O garoto montou no lombo do animal e os dois cruzaram à porteira. Negritude parecia sorrir; ao passar pela mata, Nonatinho sentiu o inebriante aroma das flores silvestres e percebeu que Negritude suspirava de tanta felicidade. O menino pediu que o amigo parasse de correr, que ele queria descer e deixar Negritude livre dos arreios. De repente, Negritude ficou inerte com o seu olhar perdido na imensidão do tempo, o garoto aproveitou e desceu do animal, deixando seu amigo em total liberdade... O cavalo andou um pouco e parou próximo à beira do rio, ficou lá entre sonhos e meditações. Imediatamente, Nonatinho pensou consigo mesmo: “Negritude é um amor de cavalo, ele nasceu livre e tem direito de viver em liberdade”. O garoto corria na direção de Negritude quando viu uma magnífica égua branca, com a cauda e crina claras, se aproximando; ele recuou um pouco e deixou que, Negritude e Branca se apresentassem. Os cavalos sentiram-se livres, correram pelas campinas, banharam-se no rio, descansaram sobre a proteção da floresta e dormiram na relva verdejante. Isso sim, é o que chamamos de Liberdade! Nonatinho, não tinha mais dúvida: Negritude, agora tinha uma nova família... Ele se aproximou devagar e quebrou o silêncio:
- Negritude, meu amigo, eu preciso voltar para minha casa, mas você pode ficar, pois aqui é o seu lugar! Deixarei a porteira sempre aberta para quando você quiser entrar.
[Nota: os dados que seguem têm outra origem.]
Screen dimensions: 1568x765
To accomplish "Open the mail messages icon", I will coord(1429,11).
- Nonatinho, meu amigo, eu realizei o meu sonho e serei grato pelo resto da minha vida. Que o patrão te perdoe por isso! Exclamou Negritude.
- Não se preocupe! Que o patrão nunca saberá do nosso segredo. Deixa-o pensar que você, apenas, sumiu... Desapareceu. Correu para ser feliz!
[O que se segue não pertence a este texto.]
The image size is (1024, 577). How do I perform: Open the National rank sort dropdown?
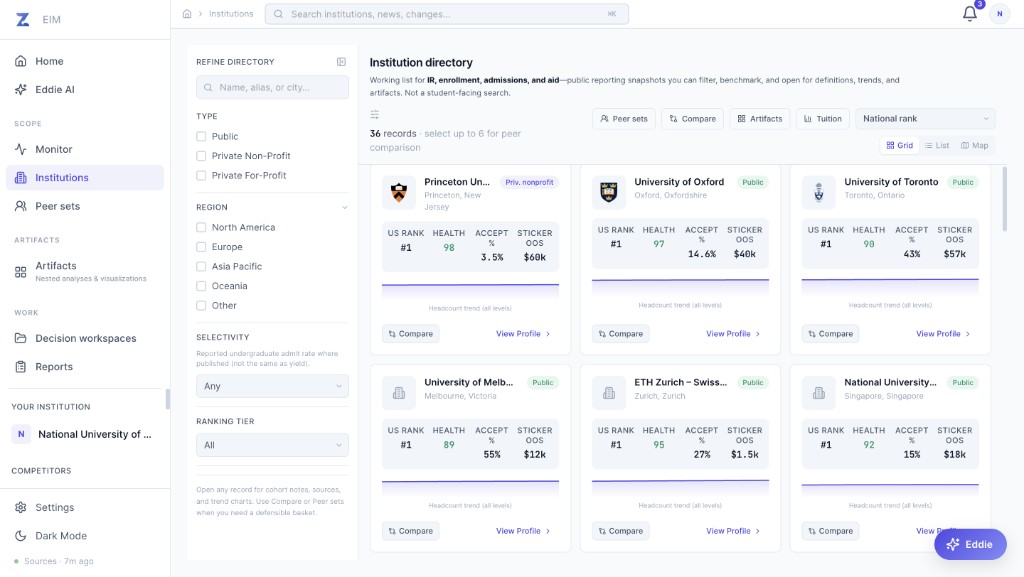tap(924, 118)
O garoto disparou sem nem olhar para trás, ele tinha convicção da sua decisão. Negritude estava livre e com uma nova amiga... Nonatinho cruzou à cancela e deixou-a aberta e se dirigiu à casa principal. De repente, ouviu a voz grave de seu pai que dizia:
- Filho, estava te procurando! Ande depressa, seu prato já está feito. Meu Deus, alguém deixou a porteira aberta!
O garoto mudou de caminho e foi para casa almoçar. Nem tomou conhecimento dos gritos de seu pai.
Os dias se passaram e as estações do ano também... Negritude caiu no esquecimento dos empregados e patrão, mas jamais foi esquecido pelo seu amigo de coração. E todos foram felizes para sempre!
Assim, foi o Conto de Negritude, um amor de cavalo. Até a próxima pessoal!